- Work instruction
From the line with "Angebote (84, 42)" down to the final line of the material below, quote every line exactly and leave out all lines before it.

☆ ☆ ☆ ☆

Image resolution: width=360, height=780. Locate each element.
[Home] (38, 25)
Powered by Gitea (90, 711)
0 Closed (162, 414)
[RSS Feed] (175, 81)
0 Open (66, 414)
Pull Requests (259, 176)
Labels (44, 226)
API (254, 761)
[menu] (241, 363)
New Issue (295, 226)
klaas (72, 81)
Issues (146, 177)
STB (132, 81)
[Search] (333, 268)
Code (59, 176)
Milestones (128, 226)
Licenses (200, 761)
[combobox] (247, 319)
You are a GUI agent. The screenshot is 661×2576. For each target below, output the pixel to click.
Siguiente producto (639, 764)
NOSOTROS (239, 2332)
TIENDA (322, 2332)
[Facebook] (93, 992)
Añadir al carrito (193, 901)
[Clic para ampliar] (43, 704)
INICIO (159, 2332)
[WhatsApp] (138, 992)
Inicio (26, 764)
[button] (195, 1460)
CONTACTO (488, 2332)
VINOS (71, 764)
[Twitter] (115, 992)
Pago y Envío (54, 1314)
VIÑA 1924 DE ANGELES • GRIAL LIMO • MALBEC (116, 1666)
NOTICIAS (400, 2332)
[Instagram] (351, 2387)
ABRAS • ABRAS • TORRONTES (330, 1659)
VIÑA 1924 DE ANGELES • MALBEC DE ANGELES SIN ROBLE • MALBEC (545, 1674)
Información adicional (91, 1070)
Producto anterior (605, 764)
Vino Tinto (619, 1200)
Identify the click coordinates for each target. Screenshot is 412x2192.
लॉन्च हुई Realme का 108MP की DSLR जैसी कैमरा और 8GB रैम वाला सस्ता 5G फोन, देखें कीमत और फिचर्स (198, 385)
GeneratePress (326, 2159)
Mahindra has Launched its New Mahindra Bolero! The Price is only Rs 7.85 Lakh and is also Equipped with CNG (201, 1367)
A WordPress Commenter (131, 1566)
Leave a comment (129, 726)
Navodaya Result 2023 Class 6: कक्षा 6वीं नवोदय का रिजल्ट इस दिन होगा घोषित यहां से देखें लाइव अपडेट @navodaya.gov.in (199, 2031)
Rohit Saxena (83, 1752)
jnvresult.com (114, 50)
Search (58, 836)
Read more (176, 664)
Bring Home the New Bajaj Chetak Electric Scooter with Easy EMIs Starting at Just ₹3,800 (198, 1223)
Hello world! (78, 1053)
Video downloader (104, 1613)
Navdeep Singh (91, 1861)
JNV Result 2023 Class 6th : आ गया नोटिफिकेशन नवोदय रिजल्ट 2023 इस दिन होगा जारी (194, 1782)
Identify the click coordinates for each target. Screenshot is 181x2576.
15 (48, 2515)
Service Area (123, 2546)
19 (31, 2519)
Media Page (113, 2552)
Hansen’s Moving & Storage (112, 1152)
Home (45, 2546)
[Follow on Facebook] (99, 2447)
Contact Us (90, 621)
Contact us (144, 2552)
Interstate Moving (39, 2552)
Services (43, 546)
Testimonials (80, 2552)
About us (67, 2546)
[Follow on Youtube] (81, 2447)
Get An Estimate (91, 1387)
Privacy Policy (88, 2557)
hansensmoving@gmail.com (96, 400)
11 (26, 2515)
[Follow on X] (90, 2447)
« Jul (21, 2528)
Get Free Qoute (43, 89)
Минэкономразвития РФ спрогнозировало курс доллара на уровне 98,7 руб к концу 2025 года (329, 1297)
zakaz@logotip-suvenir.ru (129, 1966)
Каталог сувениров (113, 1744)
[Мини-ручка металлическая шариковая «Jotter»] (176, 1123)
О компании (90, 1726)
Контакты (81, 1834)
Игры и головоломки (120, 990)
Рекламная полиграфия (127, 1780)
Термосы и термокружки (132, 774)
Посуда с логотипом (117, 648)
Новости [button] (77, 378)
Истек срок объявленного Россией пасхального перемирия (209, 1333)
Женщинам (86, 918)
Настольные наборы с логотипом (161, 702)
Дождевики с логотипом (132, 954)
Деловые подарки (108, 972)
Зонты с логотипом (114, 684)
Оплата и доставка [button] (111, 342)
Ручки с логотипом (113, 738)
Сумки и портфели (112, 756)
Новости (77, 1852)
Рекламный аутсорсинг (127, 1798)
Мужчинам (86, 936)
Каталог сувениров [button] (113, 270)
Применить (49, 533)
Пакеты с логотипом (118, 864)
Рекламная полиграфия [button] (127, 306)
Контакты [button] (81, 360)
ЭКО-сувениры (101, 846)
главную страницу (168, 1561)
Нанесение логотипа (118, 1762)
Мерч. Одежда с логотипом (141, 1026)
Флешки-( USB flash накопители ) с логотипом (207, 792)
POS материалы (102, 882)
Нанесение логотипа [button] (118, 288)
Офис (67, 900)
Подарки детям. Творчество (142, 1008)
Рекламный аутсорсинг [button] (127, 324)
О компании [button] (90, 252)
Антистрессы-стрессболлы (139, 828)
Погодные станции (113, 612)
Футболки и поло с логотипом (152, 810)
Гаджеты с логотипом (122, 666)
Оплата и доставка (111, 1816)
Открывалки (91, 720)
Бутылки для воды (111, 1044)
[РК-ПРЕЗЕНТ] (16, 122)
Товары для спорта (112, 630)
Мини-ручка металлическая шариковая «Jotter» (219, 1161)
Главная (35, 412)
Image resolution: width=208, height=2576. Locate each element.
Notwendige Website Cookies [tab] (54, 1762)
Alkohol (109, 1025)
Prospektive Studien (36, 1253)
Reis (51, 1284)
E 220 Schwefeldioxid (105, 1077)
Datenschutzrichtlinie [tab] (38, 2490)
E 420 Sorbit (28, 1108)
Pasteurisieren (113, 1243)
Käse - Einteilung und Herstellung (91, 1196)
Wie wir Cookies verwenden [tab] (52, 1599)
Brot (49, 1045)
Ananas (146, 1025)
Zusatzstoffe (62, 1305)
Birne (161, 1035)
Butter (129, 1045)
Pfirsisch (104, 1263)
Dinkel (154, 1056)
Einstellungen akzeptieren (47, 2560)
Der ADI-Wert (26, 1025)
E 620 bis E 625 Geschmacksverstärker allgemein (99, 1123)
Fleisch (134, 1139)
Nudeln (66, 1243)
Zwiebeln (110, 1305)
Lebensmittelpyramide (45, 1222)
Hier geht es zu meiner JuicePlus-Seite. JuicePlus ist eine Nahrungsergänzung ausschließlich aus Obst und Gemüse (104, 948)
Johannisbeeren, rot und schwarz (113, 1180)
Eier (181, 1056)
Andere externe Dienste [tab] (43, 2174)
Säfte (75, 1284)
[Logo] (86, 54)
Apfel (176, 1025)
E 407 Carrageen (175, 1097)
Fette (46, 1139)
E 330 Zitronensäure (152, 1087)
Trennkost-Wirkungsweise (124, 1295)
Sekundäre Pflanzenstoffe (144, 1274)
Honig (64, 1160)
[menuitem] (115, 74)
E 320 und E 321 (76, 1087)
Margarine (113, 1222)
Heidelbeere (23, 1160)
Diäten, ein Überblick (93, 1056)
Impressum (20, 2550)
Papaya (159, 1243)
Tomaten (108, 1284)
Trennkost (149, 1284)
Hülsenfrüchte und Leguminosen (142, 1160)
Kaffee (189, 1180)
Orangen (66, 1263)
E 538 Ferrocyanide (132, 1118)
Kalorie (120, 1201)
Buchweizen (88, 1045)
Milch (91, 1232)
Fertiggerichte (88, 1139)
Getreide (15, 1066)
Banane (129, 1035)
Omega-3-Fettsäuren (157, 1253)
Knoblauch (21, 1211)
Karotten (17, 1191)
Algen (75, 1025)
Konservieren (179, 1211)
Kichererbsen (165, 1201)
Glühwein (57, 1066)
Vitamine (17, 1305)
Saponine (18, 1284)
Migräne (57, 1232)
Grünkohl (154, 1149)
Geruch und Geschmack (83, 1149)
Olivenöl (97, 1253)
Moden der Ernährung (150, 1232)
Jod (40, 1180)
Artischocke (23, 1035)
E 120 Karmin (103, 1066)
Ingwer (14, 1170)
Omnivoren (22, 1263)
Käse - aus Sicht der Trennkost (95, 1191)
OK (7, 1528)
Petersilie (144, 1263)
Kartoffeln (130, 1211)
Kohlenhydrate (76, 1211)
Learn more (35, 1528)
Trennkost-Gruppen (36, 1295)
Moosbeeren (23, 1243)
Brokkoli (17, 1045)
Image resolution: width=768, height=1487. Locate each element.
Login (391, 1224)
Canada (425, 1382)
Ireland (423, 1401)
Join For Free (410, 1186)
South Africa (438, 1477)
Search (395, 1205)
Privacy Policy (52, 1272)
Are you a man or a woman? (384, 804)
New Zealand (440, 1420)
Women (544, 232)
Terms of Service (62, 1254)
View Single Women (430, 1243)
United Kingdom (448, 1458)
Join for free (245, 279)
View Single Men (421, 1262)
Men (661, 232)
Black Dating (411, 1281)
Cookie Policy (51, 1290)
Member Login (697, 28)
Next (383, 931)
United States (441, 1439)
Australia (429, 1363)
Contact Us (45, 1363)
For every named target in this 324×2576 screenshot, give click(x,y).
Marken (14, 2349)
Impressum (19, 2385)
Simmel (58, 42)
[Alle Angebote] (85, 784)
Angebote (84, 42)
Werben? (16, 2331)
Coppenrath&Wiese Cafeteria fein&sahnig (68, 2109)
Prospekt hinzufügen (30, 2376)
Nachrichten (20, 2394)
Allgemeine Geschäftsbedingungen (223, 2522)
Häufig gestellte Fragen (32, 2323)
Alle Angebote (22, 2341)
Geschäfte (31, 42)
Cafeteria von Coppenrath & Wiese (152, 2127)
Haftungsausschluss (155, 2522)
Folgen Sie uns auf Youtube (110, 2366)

☆ ☆ ☆ ☆

- Solution for this exercise
Angebote (84, 42)
Werben? (16, 2331)
Coppenrath&Wiese Cafeteria fein&sahnig (68, 2109)
Prospekt hinzufügen (30, 2376)
Nachrichten (20, 2394)
Allgemeine Geschäftsbedingungen (223, 2522)
Häufig gestellte Fragen (32, 2323)
Alle Angebote (22, 2341)
Geschäfte (31, 42)
Cafeteria von Coppenrath & Wiese (152, 2127)
Haftungsausschluss (155, 2522)
Folgen Sie uns auf Youtube (110, 2366)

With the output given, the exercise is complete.